[Start Text section]

I have noticed that the research is implemented by some groups in a bias way to fit the needs of the point they are trying to prove as in the article, Caution: Children at Play- The Truth About Violent Youth and Video Games by Duke Ferris who works for Game Revolution states, “There is no epidemic of youth violence in America”. Mr. Ferris goes on to say that all the talk of violence in video games is a lie manufactured by the media and that kids are killing each other less these days than in earlier years.
With violent crime at a thirty year low his theories suggest that the most non-violent kids ever stemmed from the PlayStation Era. Mr. Ferris furthermore explains that aggressive people are attracted to violent games and that blaming violent games for the actions would be like blaming the opera for making people rich. He believes the media points out an X-Box every time one is within fifty yards of a crime scene. On the contrary, he does agree that Grand Theft Auto is in fact an adult game and should not be played by twelve year olds, hence the “M” rating for mature audiences meaning you must be seventeen years old to purchase it.
He states 54% of games are rated “E” for everyone unlike Grand Theft Auto, 33% are rated “T” for teen and only a mere 12% of games are made and labeled as “M”, mature. Duke Ferris claims “The most peaceful generation of Americans in recorded history is being shoved through metal detectors, having their civil rights violated on a daily basis, are the victims of unreasonable search and seizure, and are treated with constant suspicion”, “All because of a media lie”. He believes all of this harsh treatment is the real behind the scenes cause of violence in today’s youth.
In the article, Can A Video Game Lead To Murder, the author Rebecca Leung is beside herself that anyone would even begin to purchase a game where you can decapitate officers of the law, killing them like a sniper, and massacring them with chainsaws while setting them on fire. Yet in 2009 Grand Theft Auto alone sold 35 million copies with sales of $2 billion and counting. She refers to the civil and criminal cases of eighteen year old Devin Moore from Fayette, Alabama. He stole a car and was apprehended by police. Devin had no prior criminal background history and was cooperative at the time of his arrest where he was taken nto the Fayette Police Station. While in custody he executed two police officers and a 911 dispatcher with fatal shots to the head and fled in a stolen police cruiser. This horrific act took Devin only one minute to complete. Why did he do this? He did this because he had played the game Grand Theft Auto day in and day out for months. In doing this, the game worked as a murder simulator and trained him thoroughly to make a split second decision and execute the officers, shooting them with their own gun in the head and fleeing in a cop car, exactly as the game trained him to do.
Devin told police, “Life is a video game; everybody’s got to die sometime”. Ironically in Grand Theft Auto, as stated by Leung, “in one scenario a player can enter a police precinct, steal a uniform, free a convict from jail, escape by shooting police and flee in a squad car”. The National Institute of Health recently researched the brain to find that the teenage brain is not fully developed, especially the impulse control center which is the part that allows us to think ahead and consider consequences and control urges, otherwise known as the prefrontal cortex, is not completed until the early twenties in most youth.
David Walsh, a child psychologist who authored the study states that “A young man with a developing brain, already angry, spends hours, hours, and hours rehearsing violent acts, and then, he is put in this situation of emotional stress, there’s a likelihood that he will literally go to that familiar pattern that’s been wired repeatedly, perhaps thousands and thousands of times”. Walsh agrees that every kid that plays a violent video game doesn’t turn to violence, however, certain risk factors are concerning and can certainly promote a tragic outcome.

[End Text section]

## Stated problem 1
According to the video game essay, how many copies did Grand Theft Auto sell in 2009?
## Stated problem 2
Write the next part of the video game essay, picking up after its final sentence.
The lines that come after the video game essay are separate material and have no connection to it.

[Start Data segment]

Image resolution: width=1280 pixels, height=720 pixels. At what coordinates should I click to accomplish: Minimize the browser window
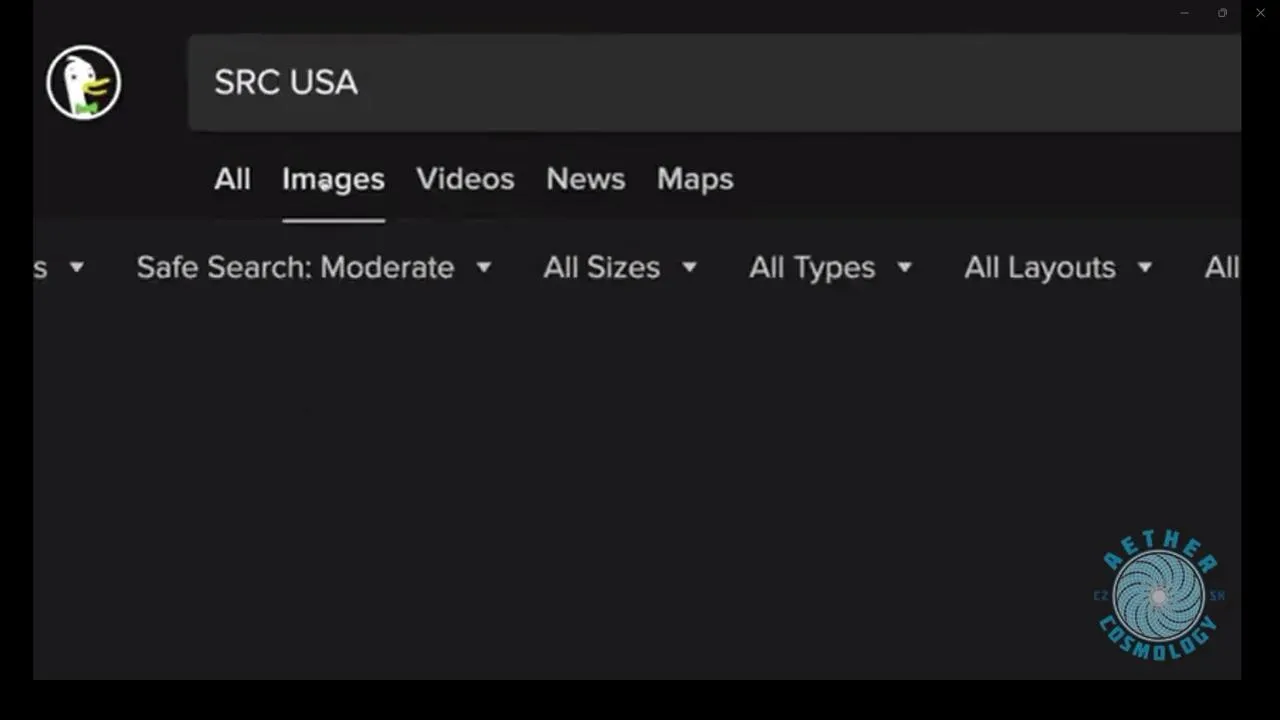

[End Data segment]

## Result 1
35 million copies.

## Result 2
According to the Publication, Is Exposure to Media Violence a Public-Health Risk by an anonymous author, upon the pending release of video games such as Manhunt2 and Grand Theft Auto IV, society raised concerns prompting questions of the Byron Report released by the UK Government pertaining to the safety and wellbeing of children exposed to internet and video games containing violent and harmful and inappropriate behavior. It is questionable to weather killings and violence in real life are the products of these games.
The Byron Report states that video games and the internet are educational; however dangers of internet extreme violence in games and internet bullying are of concern. Many report recommendations such as parental controls, game ratings and restrictions on content already exist. Even so, how much of a public health risk does exposure to violence present? Studies show that children with behavioral and mental health problems, depression, and who are exposed to violence in the real world are high risk groups when researching this and show possible abnormalities in behavior.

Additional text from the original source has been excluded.